PASSAGE SHOWN -

^^^^^^^^^^^^^^^^

“Sitchin posing with an enlarged, purported 6000-year-old cylinder seal
impression,”
https://commons.wikimedia.org/wiki/File:ZECHARIA_SITCHIN.jpg,
Lapavaestacaliente [CC0], from
Wikimedia Commons
[1st of 9 Parts]
Is
it true that there’s a 12th member of our solar system?
That
it played a major role in the stabilization of planetary orbits in the early
stages of solar system formation?
That
it once collided with the primordial Earth? That it seeded Earth with life and
made evolution possible?
That
the 12th planet’s inhabitants upgraded earth’s Homo erectus into Homo
sapiens?
That
the 12th planet catalyzed the
occurrence of the Great Deluge?
Is
it true that life on Earth as we know it--including civilization, art, and culture—is of extrasolar or extraterrestrial
origin?
Zecharia
Sitchin (July 11, 1920 – Oct. 9, 2010) answered
the aforesaid questions in the affirmative--in his first book, The Twelfth Planet (1976).
If his claims are true, Sitchin may well be
the world’s greatest scholar of, among many other things, the origins of life
on earth.
Among works
that he has authored, his fame rests on The
Earth Chronicles, a seven-book
account of what happened in many dark areas of prehistory: The 12th Planet (1976), The Stairway to Heaven (1980), The
Wars of Gods and Men (1985), The Lost
Realms (1990), When Time Began (1993),
The Cosmic Code (1998), and The End of Days (2007).
Sitchin’s
research findings are, to say the least, controversial.
Back in
2009 when I first introduced his first book to my humanities classes in the
form of a printed 35-page guide, with illustrations reproduced with his
permission, the common reaction of my students was one of awe.
Some previous
students, however, who had read the book in the late 70s, commented on FB in 2009 and 2010 how Sitchin
had given them a bigger picture of prehistory.
In 2010,
before Sitchin passed away, I had some of my articles on Sitchin published on
the web, through Triond.com--which disbanded without warning in 2015—and along
with it, the disappearance of all the articles I submitted.
Fortunately
for me, my laptop still has some of the drafts of my Sitchin articles—and what
I write here may already be familiar to some readers.
The purpose
of this article—as well as related articles in future—is neither to prove Sitchin
right nor wrong, but to simply share, as reader, some highlights from his Twelfth Planet.
I leave it
to the more informed readers, scholars, or critics who have read Sitchin, to form their respective
views.
Some who have
already taken a non-affirmative side, and given information as to why, include Michael
S. Heiser, Roger W. Wescott, C. Leroy Ellenberger, Peter James, and William Irwin Thompson (https://en.wikipedia.org/wiki/Zecharia_Sitchin).
Sitchin’s The 12th Planet: Overview
Central to Sitchin’s
research findings, as put forth in The
Twelfth Planet, seems to be the arrival on Earth in prehistoric times of
extraterrestrials or extrasolar beings known as the Anunnaki—the biblical
Nefilim, who came to Earth in search of gold needed for their “dwindling
atmosphere.”
The first
settlers on Earth, they came from Nibiru (Marduk in Babylonian), a planet that, Sitchin writes, visited the solar system once every 3,600 years.

^^^^^^^^^^^^^^^^

PROVIDED DATA -

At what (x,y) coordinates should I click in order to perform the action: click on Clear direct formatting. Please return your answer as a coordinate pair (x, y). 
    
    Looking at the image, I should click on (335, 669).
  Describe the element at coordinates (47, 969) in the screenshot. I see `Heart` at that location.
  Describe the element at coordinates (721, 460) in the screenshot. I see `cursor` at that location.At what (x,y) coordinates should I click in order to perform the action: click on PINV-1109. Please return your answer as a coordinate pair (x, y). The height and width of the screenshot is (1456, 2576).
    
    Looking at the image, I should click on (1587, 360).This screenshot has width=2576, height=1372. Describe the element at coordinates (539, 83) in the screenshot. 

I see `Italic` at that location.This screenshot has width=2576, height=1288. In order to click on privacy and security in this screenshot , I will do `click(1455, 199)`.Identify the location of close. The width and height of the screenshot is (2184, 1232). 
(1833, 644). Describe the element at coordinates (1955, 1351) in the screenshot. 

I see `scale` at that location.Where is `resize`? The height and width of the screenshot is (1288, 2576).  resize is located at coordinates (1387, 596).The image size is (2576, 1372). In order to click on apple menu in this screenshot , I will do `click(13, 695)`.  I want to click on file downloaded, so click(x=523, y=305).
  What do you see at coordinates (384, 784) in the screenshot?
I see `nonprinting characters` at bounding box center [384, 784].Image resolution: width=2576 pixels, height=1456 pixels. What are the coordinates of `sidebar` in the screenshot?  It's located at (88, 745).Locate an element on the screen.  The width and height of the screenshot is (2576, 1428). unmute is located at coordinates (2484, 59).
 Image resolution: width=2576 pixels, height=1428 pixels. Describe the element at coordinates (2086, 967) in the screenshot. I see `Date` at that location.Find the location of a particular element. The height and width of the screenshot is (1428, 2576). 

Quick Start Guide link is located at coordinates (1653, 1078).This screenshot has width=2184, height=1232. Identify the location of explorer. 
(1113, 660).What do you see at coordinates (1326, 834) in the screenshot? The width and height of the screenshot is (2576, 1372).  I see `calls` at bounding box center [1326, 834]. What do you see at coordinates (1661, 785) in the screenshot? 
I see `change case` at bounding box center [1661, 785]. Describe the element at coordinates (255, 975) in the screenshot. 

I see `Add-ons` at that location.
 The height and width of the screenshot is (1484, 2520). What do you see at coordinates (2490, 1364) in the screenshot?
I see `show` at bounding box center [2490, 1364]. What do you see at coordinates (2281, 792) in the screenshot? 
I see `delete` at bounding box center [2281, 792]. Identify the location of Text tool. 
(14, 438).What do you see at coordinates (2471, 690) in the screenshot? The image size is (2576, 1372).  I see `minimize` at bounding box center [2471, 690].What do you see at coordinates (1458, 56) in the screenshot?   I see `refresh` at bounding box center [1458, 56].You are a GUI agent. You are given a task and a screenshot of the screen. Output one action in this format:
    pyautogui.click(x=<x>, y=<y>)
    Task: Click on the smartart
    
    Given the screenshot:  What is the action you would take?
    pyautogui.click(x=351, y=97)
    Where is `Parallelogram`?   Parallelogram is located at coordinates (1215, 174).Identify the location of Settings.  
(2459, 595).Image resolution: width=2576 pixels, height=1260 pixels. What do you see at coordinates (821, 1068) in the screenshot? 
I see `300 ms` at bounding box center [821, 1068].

^^^^^^^^^^^^^^^^

TASK SET -
1) Repeat the passage from the Sitchin article starting at "Some previous" and ending at "articles I submitted.".
2) According to the Sitchin article, how often did Nibiru visit the solar system?

LIST OF SOLUTIONS -
1)
Some previous
students, however, who had read the book in the late 70s, commented on FB in 2009 and 2010 how Sitchin
had given them a bigger picture of prehistory.
In 2010,
before Sitchin passed away, I had some of my articles on Sitchin published on
the web, through Triond.com--which disbanded without warning in 2015—and along
with it, the disappearance of all the articles I submitted.

2) Once every 3,600 years.